I am so glad I dont have to be a slave to that crap now.
And yes..I was very very angry! And it did make me think of all the times we use to set up in hotels. Maybe this will be a tiny wake up for whoever was in there. He has a credit card. So he must have a decent life goin on. Maybe he will be scared and chill out even for a little while.

Aysha 09-29-2009 06:29 AM


Originally Posted by chrisinaustin (Post 2383339)
It's helpful to remember that the people who left the stuff behind in the room are addicts who are sick. We all were in that place at one time. I did countless things that were inconsiderate and hurtful and was never even remotely aware of it -- wasn't aware of anything outside myself.

There but for the grace of God go I, or as I read recently, more accurately: There go I.

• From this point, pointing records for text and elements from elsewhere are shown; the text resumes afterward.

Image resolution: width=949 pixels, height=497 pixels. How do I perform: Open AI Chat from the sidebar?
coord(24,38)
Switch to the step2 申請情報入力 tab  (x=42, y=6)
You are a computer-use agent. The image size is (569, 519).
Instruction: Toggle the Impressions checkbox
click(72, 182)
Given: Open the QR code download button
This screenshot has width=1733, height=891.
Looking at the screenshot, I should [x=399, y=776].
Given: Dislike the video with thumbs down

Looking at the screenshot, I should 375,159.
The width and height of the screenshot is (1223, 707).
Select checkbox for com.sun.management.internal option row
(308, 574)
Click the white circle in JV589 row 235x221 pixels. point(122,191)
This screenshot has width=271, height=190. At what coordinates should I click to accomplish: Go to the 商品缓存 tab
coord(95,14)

Yea.>I agree to a point. But as early as I am in my recovery. And this is goin to sound awful. But hey. It is what it is.
Just like in the street. If it comes down to me or them. Meaning their addiction or my recovery. Guess what? Its goin to be my recovery.
Yes. I have been there. Too many times. So I know how it is. But we got away with it all the time. When I finally started feeling the consequences for my actions. Thats when I started to see a little more what my actions were doing. Not only to me but others as well.
But I get what your saying. But I cant have sympathy for it to a degree. For that exact reason. what if a child had stayed in that room after them and they dropped **** somewhere and the kid found it?? So since I have been there with the same selfish unawareness. I am going to be more angry. Because it is senseless.

DonneIslanding 09-29-2009 06:36 AM

:agree

Your anger is reasonable, but you stayed strong and handled it like a professional. Well done!